The obsession was no longer veiled in gentle murmurs; it had sharpened into something calculated and absolute, a flame that made her fingers tremble for half a heartbeat before she locked it down with practiced ease, the tremor vanishing as quickly as it had come.
Back in Suzume's POV, Yuki blinked once and the warm smile returned instantly, as natural as sunlight on water. She stepped closer without hesitation, sliding both arms around Suzume's waist in a gentle but noticeably firmer hug than usual, pulling her in until their bodies aligned with quiet insistence.
"I just want today to be only about us, Suzume," she whispered against Suzume's ear, voice honey-soft and intimate. "No interruptions. No one else."
Her hand pressed flat against Suzume's back as if sealing her in place, the touch warm and steady, the kind of embrace that made Suzume's heart skip in the best viable way.
Yuki pulled back just enough to look into Suzume's eyes, her own gaze shining with what Suzume read as deep, protective affection, but it felt the new, sharper edge of obsession glinting beneath, like starlight sharpened into a blade.
They climbed the stairs to the quiet school rooftop garden a short while later, the late-morning sun warming the air and turning the potted maples into living sculptures of crimson and gold.
Fairy lights had been strung between trellises overnight, their tiny bulbs still twinkling faintly against the bright sky, and a single wooden bench overlooked the festival below like a private balcony suspended above the noise. The rooftop was almost empty, the distant cheers from the sports field and the murmur of the courtyard feeling miles away.
Yuki set a timer on her phone and pulled Suzume down onto the bench, positioning them so close their knees touched and their shoulders brushed with every breath. While they waited for the timer, Yuki's touches grew more constant and claiming she tucked a stray strand of hair behind Suzume's ear with deliberate care, rested her head on Suzume's shoulder, and let her fingers lace through Suzume's with a grip that felt unbreakable.
"I don't like how comfortable Aoi seems around you Suzume," Yuki murmured, framing the words as shy protectiveness, a soft confession meant only for Suzume. "It makes me want to keep you all to myself today."
Her fingers tightened just enough to emphasize the point, as if afraid to let go even for a second. They took the timed photo with cheeks pressed together, Yuki's smile radiant and perfect in the frame, the kind of image that belonged on the memory board they had built the night before.
Afterward Yuki suggested they skip the next public couple event entirely. "So, we can make our own memories instead," she said, voice light and hopeful. Suzume agreed without hesitation, feeling cherished in a way that made the whole festival glow brighter around her. They headed back down hand-in-hand, the stairs echoing softly beneath their footsteps.

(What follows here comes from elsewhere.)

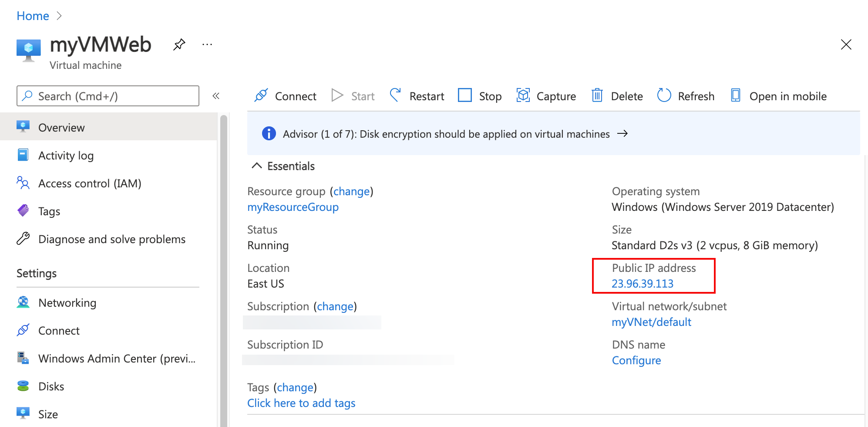The image size is (868, 427).
Task: Configure the DNS name
Action: tap(636, 360)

From the landing Suzume glanced once toward the courtyard and caught sight of Aoi directing students in the distance, clipboard raised, blue streak unmistakable even from afar.
Yuki noticed the glance immediately; her grip tightened almost imperceptibly around Suzume's fingers as she leaned in close, lips brushing the shell of Suzume's ear. "Let's stay on our own little star for the rest of the day," she whispered, the words sweet and inviting.
Below them the festival lanterns glowed brighter in the strengthening sunlight, their paper surfaces catching the breeze like living hearts, but the reader knew the threads of Yuki's obsession had just pulled dangerously tighter around Suzume, invisible and silken, drawing her deeper into a constellation that had been carefully arranged long before the first lantern had ever been lit.